About this task
Take the data below and extract the lines from the one with "Given: Click the Actual" to the one with "The image size is (660, 495).", inclusive, exactly as written.

[Stored records]
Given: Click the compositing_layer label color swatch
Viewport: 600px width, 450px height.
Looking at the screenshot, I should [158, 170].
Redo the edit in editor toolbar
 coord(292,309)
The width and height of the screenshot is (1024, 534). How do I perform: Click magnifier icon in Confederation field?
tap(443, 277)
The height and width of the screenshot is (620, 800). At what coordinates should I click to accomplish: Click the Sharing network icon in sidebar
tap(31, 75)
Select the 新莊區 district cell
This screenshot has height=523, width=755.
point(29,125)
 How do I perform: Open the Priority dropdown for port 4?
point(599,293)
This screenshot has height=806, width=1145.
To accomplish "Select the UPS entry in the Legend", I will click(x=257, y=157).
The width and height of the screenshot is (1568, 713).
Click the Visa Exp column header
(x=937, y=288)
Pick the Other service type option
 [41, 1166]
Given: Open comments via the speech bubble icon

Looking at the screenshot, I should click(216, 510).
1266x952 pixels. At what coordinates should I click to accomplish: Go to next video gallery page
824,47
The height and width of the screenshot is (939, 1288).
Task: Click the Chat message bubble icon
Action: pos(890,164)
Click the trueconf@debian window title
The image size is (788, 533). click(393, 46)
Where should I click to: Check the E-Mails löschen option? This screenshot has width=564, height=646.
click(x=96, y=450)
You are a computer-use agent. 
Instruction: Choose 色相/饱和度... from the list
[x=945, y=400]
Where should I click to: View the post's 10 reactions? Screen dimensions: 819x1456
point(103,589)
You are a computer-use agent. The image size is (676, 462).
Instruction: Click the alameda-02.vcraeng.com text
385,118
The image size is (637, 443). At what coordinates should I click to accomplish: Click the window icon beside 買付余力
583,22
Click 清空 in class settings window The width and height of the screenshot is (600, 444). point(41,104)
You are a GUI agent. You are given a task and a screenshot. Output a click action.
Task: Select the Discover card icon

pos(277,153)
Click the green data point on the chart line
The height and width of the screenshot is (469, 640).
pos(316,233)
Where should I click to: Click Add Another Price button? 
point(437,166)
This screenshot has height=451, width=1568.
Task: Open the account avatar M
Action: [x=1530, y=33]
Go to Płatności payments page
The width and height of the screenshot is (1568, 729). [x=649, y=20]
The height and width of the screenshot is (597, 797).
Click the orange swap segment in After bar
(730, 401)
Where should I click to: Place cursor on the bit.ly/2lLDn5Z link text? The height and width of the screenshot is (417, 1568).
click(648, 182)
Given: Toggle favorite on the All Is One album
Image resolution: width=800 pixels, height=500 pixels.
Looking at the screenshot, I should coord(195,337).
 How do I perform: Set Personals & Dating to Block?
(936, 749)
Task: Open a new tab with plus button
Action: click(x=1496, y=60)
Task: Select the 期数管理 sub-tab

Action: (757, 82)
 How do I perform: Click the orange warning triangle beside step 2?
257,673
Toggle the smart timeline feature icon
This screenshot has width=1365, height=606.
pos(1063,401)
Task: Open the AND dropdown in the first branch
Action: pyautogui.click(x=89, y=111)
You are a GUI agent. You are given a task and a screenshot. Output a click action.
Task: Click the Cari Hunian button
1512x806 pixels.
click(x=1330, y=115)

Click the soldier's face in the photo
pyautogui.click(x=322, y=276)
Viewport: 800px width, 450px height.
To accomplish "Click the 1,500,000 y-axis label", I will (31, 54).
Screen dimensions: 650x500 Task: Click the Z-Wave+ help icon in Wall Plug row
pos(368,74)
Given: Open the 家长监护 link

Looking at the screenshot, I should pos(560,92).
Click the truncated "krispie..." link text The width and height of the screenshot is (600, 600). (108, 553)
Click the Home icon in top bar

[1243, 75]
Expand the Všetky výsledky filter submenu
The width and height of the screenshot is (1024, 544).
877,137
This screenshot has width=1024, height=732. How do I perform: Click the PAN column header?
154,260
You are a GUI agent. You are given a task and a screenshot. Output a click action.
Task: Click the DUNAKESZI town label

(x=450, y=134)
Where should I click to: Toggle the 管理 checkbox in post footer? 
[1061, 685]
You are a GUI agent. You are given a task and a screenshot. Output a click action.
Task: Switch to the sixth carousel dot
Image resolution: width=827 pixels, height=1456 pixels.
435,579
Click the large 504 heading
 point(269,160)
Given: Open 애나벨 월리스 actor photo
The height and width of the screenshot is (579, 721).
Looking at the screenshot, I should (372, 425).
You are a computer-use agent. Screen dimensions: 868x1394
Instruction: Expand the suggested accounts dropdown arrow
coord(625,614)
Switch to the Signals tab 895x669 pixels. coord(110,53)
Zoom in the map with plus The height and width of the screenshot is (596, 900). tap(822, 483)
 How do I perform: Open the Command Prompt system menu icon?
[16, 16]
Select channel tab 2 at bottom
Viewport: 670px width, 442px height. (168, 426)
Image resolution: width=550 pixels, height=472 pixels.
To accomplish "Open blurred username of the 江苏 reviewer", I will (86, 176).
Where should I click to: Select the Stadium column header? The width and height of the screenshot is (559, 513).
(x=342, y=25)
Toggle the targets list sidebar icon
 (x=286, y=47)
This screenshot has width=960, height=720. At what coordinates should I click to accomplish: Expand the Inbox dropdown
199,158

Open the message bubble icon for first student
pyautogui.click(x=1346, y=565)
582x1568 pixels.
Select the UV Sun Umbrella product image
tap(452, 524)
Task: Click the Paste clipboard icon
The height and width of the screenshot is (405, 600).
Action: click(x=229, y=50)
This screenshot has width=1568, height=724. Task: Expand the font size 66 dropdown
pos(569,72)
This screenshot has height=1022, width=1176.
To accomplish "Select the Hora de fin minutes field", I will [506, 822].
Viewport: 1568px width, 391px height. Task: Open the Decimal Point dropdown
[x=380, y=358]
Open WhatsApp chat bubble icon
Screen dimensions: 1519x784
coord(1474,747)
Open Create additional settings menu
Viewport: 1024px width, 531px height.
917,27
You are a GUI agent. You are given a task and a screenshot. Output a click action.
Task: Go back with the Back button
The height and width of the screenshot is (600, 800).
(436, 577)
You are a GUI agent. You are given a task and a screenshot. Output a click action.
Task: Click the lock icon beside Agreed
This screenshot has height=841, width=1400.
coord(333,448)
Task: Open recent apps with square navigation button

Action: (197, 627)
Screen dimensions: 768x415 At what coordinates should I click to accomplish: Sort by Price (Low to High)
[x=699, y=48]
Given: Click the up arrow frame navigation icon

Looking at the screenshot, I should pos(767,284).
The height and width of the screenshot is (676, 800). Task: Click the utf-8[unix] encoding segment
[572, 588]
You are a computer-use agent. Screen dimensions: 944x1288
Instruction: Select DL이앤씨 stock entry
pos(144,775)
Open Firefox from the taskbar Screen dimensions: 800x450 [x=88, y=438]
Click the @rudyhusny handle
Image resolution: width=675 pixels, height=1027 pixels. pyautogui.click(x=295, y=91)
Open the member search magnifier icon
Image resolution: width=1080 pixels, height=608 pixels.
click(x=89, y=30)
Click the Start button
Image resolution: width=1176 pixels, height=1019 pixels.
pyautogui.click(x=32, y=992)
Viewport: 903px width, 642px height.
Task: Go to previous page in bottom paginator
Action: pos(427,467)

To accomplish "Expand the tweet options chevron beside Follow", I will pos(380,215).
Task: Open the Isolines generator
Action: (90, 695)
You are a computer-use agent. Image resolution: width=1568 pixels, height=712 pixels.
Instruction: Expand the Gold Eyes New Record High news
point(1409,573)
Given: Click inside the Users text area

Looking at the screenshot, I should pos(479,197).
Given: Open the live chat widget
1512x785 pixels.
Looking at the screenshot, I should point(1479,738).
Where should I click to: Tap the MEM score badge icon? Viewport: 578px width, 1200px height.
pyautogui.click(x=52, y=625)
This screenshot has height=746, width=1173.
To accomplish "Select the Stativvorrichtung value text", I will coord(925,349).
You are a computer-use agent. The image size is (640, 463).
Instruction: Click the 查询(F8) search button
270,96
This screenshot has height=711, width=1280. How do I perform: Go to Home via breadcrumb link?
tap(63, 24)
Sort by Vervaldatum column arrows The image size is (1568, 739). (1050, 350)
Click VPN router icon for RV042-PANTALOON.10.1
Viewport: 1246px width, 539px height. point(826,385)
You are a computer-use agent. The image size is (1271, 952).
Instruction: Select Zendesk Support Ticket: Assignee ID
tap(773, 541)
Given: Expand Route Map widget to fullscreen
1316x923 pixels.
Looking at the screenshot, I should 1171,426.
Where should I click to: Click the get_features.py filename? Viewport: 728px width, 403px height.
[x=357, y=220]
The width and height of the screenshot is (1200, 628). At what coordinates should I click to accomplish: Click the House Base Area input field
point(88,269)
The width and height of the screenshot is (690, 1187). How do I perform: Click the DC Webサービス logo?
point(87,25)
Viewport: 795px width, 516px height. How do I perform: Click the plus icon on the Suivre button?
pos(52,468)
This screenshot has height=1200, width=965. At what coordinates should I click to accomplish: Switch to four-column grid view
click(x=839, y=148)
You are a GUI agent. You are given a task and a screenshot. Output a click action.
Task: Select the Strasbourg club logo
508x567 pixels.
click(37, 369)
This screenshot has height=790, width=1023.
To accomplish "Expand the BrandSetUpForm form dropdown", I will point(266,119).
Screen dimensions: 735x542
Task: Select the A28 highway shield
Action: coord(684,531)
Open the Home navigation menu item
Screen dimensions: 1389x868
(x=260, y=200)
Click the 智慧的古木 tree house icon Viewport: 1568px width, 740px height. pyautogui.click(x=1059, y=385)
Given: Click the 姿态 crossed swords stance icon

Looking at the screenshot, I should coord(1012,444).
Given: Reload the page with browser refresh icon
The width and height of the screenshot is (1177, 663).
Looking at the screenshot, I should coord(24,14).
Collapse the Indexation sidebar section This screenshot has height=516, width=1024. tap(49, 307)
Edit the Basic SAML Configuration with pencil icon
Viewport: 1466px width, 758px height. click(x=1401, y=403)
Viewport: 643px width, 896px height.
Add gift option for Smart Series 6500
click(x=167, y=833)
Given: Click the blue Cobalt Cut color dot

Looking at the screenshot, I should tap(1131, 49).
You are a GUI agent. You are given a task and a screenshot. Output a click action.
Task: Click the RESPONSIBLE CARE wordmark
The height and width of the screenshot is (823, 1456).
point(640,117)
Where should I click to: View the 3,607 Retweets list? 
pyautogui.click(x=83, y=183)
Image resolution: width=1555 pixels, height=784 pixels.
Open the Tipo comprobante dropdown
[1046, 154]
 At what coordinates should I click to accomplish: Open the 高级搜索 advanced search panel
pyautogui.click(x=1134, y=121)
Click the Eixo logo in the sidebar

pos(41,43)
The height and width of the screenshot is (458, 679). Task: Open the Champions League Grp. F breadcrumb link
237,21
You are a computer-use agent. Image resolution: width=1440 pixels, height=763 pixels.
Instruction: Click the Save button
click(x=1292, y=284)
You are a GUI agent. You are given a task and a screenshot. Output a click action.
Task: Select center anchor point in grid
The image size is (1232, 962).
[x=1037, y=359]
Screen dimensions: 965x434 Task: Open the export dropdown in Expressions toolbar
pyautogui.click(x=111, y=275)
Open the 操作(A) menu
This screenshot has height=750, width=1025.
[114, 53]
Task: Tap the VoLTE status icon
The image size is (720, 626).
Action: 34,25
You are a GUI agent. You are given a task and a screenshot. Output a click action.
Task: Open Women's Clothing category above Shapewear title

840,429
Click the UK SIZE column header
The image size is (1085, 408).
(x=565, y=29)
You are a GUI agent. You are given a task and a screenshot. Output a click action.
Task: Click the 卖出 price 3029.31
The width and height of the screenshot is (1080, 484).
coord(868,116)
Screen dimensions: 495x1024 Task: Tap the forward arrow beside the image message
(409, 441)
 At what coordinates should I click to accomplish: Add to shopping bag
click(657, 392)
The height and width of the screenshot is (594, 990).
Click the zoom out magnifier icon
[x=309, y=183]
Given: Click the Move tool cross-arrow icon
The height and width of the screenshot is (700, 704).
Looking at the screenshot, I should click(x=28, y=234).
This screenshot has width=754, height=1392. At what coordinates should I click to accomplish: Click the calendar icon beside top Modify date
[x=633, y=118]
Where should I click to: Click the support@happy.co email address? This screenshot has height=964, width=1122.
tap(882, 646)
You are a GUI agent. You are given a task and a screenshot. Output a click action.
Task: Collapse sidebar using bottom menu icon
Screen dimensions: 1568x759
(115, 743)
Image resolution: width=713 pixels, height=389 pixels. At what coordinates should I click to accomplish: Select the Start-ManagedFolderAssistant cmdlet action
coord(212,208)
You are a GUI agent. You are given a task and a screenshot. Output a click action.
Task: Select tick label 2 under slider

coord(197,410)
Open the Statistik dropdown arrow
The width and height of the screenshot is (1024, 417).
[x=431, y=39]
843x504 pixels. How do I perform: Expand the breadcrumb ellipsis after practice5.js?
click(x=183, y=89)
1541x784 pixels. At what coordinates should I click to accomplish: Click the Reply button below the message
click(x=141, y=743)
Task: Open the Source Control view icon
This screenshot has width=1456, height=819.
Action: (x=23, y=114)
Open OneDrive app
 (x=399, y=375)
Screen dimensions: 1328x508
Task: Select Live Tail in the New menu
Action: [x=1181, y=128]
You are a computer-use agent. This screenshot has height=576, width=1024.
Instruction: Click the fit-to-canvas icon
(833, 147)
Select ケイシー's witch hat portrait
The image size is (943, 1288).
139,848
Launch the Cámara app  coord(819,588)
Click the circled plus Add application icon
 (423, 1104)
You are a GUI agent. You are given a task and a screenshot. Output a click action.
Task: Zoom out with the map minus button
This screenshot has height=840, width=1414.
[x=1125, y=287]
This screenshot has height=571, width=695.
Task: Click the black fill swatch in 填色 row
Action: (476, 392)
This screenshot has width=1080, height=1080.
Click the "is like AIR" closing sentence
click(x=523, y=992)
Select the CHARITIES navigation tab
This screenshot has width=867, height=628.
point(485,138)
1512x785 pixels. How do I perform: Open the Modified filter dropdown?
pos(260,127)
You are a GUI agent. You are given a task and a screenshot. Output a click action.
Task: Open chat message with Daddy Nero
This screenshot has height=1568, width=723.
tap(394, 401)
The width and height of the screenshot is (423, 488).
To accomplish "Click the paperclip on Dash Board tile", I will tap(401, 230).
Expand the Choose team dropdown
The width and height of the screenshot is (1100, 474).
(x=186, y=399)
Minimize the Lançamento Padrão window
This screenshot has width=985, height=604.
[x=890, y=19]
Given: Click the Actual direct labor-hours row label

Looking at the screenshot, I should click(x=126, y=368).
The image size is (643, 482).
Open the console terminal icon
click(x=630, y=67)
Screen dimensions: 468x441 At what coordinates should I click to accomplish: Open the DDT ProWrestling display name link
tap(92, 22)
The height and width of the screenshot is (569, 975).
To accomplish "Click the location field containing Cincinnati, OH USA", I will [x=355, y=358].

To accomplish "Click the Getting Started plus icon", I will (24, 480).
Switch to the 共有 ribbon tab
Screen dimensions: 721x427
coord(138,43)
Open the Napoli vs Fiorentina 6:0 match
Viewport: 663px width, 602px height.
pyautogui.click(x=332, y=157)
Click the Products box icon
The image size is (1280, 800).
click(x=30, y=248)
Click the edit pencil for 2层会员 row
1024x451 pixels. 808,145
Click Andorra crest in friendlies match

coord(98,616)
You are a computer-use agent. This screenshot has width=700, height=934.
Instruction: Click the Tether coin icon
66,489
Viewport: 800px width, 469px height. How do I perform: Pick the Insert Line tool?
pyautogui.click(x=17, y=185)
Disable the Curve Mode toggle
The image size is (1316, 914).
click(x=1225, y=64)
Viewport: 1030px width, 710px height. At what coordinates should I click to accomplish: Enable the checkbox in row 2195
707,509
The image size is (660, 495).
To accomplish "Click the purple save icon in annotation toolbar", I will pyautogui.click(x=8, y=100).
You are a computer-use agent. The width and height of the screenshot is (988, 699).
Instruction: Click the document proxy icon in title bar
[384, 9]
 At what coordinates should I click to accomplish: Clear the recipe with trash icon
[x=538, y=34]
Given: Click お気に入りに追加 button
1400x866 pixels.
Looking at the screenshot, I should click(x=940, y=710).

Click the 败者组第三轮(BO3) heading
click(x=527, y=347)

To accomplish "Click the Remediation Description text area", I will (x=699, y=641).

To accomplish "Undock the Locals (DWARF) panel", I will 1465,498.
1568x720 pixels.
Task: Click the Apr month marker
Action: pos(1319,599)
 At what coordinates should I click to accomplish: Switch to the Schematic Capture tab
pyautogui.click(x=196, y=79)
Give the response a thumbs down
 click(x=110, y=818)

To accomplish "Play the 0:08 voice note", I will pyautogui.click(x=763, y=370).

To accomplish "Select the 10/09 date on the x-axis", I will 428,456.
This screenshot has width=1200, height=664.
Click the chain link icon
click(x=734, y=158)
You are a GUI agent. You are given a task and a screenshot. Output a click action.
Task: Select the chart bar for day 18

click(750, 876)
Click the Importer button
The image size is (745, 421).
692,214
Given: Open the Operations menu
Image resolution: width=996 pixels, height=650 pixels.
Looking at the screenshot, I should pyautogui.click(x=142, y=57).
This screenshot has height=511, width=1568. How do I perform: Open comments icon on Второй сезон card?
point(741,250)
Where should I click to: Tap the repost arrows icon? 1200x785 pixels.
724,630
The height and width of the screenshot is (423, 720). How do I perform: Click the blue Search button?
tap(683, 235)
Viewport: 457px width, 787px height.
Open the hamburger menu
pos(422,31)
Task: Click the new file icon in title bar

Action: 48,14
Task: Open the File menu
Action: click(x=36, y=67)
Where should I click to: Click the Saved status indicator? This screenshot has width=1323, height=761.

Your solution
Given: Click the Actual direct labor-hours row label

Looking at the screenshot, I should click(x=126, y=368).
The image size is (643, 482).
Open the console terminal icon
click(x=630, y=67)
Screen dimensions: 468x441 At what coordinates should I click to accomplish: Open the DDT ProWrestling display name link
tap(92, 22)
The height and width of the screenshot is (569, 975).
To accomplish "Click the location field containing Cincinnati, OH USA", I will [x=355, y=358].

To accomplish "Click the Getting Started plus icon", I will (24, 480).
Switch to the 共有 ribbon tab
Screen dimensions: 721x427
coord(138,43)
Open the Napoli vs Fiorentina 6:0 match
Viewport: 663px width, 602px height.
pyautogui.click(x=332, y=157)
Click the Products box icon
The image size is (1280, 800).
click(x=30, y=248)
Click the edit pencil for 2层会员 row
1024x451 pixels. 808,145
Click Andorra crest in friendlies match

coord(98,616)
You are a computer-use agent. This screenshot has width=700, height=934.
Instruction: Click the Tether coin icon
66,489
Viewport: 800px width, 469px height. How do I perform: Pick the Insert Line tool?
pyautogui.click(x=17, y=185)
Disable the Curve Mode toggle
The image size is (1316, 914).
click(x=1225, y=64)
Viewport: 1030px width, 710px height. At what coordinates should I click to accomplish: Enable the checkbox in row 2195
707,509
The image size is (660, 495).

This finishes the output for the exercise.